My father had tears on his cheeks now, watching me stand there, watching how I didn’t take a step back, only held firm to the fish and the perfect old man, small as a mole.
“And what Things should we know, that we don’t already?” The Master of the Shed was a tall man, and close up, he smelled like the metal of spades, axes, scissors, rust. I took the fish out of my jacket, defiant. I held her up, glistening in the firelight. Her hinged tail flicked.
“Look, she is beautiful. She is perfect. Not evil. She was here with the grizzlies.” She thrashed for the air of soil. “I’d like to help the small man build wings for her.” Someone laughed. The Master of the Shed, his two hands faster than flames, grabbed the fish and the little man, and held them high.
“This looks like witchery to me. Maybe same as those poison coho. Vessels of danger, not like us.” The Master of the Shed tightened his hands.
“Stop!” I yelled.
The Master of the Shed kneed me in the stomach then, and threw Lily and her maker straight into the fire. There was a single scream from the small man, like a branch snapping. The fish lay still.
When I came to, stomach hollow with pain, the fire was dead, only smoke. I crawled upright, saw the tiny bones of the man, the bigger bones of the fish, and began to cry. They were big sobs that filled my stomach further with pain.
“Shh,” said a voice from the dark. I went quiet.
The Fool stepped out of the buckeye shadows. Seven hares followed near his ankles, silver in the night, ears trembling and erect.
“I put the fire out, when everyone went. So it wouldn’t burn as hot. To save their bones. Bones can always be planted, you know.” He stepped closer and held out his handless arm to help me up. “He said for everyone to leave you here, all night, while they burned. Your father tried to help you but the Master got out his shovels, and swung them, and your dad, h
e ran with the rest.” Close up, I saw the Fool was a young man, no lines on his cheeks. He only moved like an old one, stiff, like sadness spread through all his joints.
“Thank you,” I said. I took the handless arm and stood. The stumps were round and smooth. The moon through the buckeye branches shone white and thin as a rib-bone. A new noise rustled and cracked its footsteps through the humus. We froze. My father emerged, holding a backpack stuffed full. He took me up in his arms and kissed me on both cheeks.
“You found your fish, my boy, you found it. But you have to leave here, quiet as a mouse. It won’t be safe at all, not after that.” I saw tears on his face, and the solidness of it all hit me then.
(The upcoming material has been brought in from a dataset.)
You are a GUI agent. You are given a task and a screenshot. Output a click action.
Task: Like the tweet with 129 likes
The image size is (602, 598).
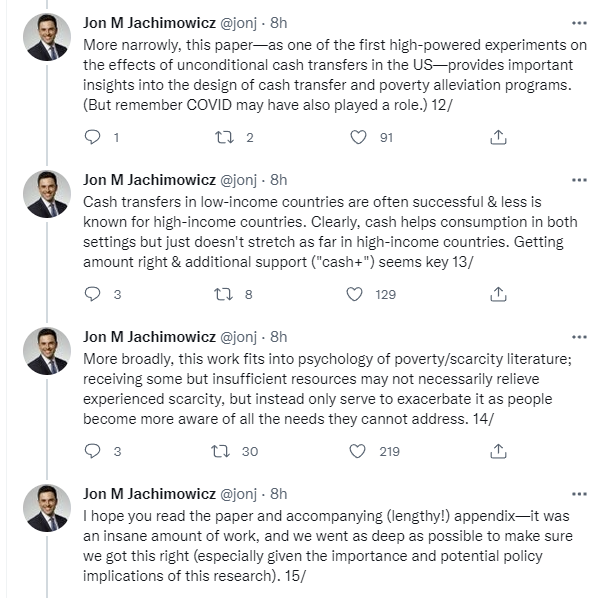pos(354,295)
Salt gathered and fell on my cheeks too.
“No,” whispered the Fool. “Don’t cry. My hares are good luck you know, and can find their way in any dark, through any maze.” He picked one up into his arms, a female with teats, leggy and soft. She kicked out her back legs once, then calmly sniffed at the air near me.
“But there are guards at the edges. I’ll never make it,” I said, scrubbing back tears with my wool coat.
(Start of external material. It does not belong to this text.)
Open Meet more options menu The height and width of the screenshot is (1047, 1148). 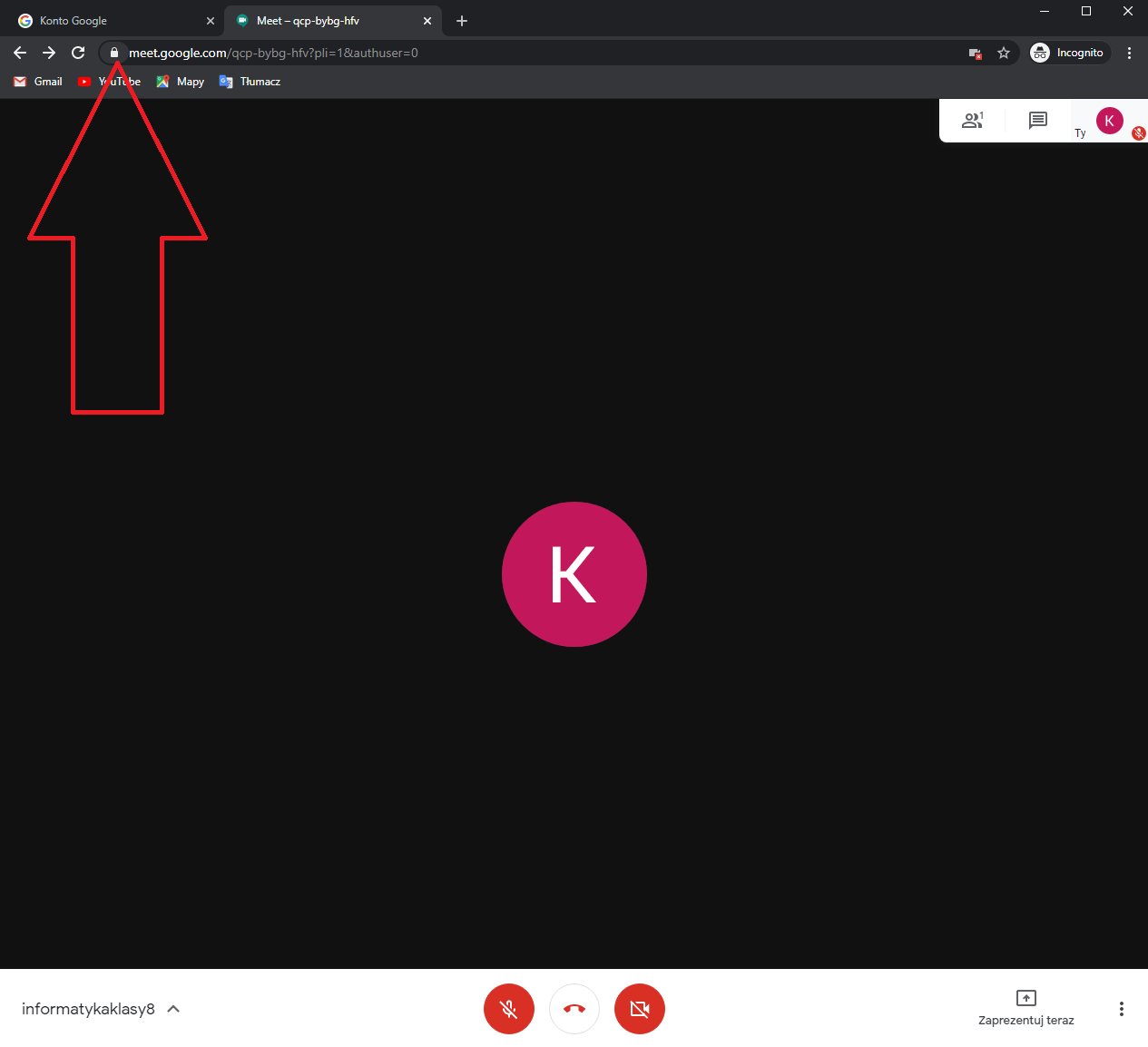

“I saw the hole you pulled them from,” my father said. “I measured it, I shone a light. It is deep and just wide enough for you. Grab all the bones from the fire, and take them down and through. They will lead you through, it is the way of such things.” He handed me the backpack. All three of us, with the seven hares sniffing at them, leaned over the ashes.
“Get every bone,” hissed the Fool, and sifted out a rib. Scapula, vertebrae, femur and dorsal fin and skull, we picked each out, toe bone and fin, charred and damp. We placed them in the front pouch of the backpack. The moon moved over our heads as we sifted. Soft hare-noses breathed at my feet. Buckeye leaves, a wet humus under them, smelled of rot and smoke, smells that filled me with sadness.
Only once, my father laid his arm across my shoulders, held my freckled cheek. “The stars match you,” he said. “It should not be this way. A father should not stay behind, but he must, or you will be found. For I cannot fit with you in that hole. It should not be this way,” he finished, though I didn’t know what other way it could have been, even as the Fool, looking up at those words, shook. Hare-quick, hare-soft, his eyes dark.